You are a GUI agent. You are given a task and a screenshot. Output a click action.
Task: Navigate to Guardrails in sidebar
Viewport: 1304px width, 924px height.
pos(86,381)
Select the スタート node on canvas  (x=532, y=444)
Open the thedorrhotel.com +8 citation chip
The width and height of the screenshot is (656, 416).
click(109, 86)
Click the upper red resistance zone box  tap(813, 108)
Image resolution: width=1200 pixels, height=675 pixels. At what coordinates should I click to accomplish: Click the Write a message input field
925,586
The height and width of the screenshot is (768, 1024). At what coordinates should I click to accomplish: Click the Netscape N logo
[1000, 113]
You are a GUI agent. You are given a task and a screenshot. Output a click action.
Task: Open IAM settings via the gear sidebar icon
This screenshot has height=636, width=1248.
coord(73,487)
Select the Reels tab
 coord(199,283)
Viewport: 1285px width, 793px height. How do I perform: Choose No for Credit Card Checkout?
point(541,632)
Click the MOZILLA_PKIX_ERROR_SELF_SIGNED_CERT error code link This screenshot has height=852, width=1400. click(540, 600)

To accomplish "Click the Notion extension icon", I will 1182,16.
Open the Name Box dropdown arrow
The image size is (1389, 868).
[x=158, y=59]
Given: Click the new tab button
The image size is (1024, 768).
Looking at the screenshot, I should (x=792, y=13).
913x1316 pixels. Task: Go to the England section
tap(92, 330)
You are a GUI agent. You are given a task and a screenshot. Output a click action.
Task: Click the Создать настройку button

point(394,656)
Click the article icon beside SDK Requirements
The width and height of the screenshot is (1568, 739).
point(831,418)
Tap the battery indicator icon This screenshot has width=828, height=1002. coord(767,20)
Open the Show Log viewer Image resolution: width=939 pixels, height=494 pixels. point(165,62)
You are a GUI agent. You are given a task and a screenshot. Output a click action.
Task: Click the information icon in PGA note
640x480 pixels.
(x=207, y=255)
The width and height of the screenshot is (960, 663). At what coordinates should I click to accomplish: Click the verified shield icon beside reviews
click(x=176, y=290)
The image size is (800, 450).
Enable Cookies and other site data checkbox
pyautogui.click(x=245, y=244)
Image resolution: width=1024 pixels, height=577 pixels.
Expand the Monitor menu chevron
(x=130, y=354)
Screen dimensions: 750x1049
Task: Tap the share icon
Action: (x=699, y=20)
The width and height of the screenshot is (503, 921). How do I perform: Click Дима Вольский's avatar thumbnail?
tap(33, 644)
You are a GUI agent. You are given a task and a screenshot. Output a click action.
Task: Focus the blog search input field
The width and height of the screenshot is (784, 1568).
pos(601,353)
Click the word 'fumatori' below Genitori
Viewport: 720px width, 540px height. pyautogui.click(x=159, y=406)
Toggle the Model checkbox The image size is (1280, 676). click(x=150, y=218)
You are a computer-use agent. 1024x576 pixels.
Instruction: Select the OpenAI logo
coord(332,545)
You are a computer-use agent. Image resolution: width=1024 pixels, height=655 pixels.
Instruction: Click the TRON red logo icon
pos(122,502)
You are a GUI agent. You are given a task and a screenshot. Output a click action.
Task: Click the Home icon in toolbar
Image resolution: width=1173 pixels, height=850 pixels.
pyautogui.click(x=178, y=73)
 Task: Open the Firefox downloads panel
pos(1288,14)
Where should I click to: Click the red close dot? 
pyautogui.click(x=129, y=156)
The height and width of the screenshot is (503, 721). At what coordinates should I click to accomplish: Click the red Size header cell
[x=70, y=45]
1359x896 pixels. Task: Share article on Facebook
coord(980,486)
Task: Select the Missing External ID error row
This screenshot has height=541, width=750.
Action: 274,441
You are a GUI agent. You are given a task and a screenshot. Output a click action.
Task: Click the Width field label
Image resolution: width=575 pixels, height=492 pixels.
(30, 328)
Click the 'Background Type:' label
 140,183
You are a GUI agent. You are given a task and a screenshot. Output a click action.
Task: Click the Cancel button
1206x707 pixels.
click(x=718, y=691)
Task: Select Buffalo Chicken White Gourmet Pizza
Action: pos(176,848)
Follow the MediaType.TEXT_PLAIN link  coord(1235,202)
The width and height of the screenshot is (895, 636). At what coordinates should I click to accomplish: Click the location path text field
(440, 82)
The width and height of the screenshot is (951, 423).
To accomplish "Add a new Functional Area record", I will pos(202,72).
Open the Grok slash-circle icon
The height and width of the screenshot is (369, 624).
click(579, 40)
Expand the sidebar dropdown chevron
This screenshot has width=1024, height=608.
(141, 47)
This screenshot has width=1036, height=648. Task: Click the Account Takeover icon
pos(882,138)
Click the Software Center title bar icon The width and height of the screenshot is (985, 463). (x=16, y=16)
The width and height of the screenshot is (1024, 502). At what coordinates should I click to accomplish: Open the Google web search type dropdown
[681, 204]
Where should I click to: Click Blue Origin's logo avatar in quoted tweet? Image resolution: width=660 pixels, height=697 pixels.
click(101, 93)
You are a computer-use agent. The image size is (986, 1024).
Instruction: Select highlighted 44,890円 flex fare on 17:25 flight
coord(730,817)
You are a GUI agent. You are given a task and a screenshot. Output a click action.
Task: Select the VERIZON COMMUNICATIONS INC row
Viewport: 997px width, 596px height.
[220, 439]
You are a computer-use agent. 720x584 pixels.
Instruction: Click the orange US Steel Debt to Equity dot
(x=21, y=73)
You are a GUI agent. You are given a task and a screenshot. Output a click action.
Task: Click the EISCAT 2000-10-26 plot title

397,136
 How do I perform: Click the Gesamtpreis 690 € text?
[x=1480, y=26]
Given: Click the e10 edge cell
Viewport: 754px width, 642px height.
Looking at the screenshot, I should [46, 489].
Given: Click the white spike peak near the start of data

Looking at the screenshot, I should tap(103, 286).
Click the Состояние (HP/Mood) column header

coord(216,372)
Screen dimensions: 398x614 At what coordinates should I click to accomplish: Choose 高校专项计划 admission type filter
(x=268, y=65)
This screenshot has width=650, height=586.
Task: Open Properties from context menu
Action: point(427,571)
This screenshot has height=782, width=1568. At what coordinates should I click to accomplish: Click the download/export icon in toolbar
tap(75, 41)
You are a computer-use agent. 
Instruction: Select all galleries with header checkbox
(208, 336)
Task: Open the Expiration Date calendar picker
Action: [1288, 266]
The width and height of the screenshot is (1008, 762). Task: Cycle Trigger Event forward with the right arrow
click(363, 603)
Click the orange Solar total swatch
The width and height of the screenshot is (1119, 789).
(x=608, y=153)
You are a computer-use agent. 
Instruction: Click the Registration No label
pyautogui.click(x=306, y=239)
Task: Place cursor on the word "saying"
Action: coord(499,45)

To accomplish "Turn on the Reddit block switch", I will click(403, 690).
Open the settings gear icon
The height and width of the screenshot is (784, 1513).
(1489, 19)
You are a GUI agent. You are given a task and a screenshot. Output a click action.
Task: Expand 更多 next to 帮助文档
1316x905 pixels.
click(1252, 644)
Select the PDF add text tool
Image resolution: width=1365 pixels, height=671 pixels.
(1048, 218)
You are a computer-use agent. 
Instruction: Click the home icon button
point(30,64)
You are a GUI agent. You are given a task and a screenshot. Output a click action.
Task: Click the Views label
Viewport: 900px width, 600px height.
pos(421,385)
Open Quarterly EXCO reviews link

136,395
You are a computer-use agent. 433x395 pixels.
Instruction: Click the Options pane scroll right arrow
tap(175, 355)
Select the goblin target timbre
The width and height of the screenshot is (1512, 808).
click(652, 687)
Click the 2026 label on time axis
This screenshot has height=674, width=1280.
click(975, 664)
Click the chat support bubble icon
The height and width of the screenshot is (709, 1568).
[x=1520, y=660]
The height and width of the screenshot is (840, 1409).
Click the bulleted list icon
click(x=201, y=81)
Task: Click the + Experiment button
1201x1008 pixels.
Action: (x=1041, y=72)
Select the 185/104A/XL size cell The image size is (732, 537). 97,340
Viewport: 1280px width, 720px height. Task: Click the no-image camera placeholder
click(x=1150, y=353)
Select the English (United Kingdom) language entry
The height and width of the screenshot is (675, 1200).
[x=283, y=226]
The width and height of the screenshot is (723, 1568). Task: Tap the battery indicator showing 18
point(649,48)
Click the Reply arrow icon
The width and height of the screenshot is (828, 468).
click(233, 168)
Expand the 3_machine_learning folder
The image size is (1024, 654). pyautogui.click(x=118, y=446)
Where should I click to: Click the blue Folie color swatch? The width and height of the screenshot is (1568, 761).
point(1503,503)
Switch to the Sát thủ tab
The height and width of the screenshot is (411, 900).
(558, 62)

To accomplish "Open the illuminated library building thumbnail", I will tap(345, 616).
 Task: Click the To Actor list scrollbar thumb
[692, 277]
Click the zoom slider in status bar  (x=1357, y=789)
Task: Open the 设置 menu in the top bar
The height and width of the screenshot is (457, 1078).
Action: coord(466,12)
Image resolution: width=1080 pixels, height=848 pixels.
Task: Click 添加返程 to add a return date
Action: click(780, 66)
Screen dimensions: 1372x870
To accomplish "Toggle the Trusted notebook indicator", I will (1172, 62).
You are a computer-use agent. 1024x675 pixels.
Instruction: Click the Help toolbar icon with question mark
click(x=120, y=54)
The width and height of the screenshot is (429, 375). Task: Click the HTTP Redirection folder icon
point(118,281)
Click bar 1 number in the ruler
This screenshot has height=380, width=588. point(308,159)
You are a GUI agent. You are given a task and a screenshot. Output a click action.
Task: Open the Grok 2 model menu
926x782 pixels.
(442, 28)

WHAT THE TASK REQUIRES: Reproduce, character for character, only the lines of the preceding data that start at the line with "The width and height of the screenshot is (1119, 789)." and end at the line with "Task: Click the Views label", both included.

SOLUTION TO THIS EXERCISE:
The width and height of the screenshot is (1119, 789).
(x=608, y=153)
You are a computer-use agent. 
Instruction: Click the Registration No label
pyautogui.click(x=306, y=239)
Task: Place cursor on the word "saying"
Action: coord(499,45)

To accomplish "Turn on the Reddit block switch", I will click(403, 690).
Open the settings gear icon
The height and width of the screenshot is (784, 1513).
(1489, 19)
You are a GUI agent. You are given a task and a screenshot. Output a click action.
Task: Expand 更多 next to 帮助文档
1316x905 pixels.
click(1252, 644)
Select the PDF add text tool
Image resolution: width=1365 pixels, height=671 pixels.
(1048, 218)
You are a computer-use agent. 
Instruction: Click the home icon button
point(30,64)
You are a GUI agent. You are given a task and a screenshot. Output a click action.
Task: Click the Views label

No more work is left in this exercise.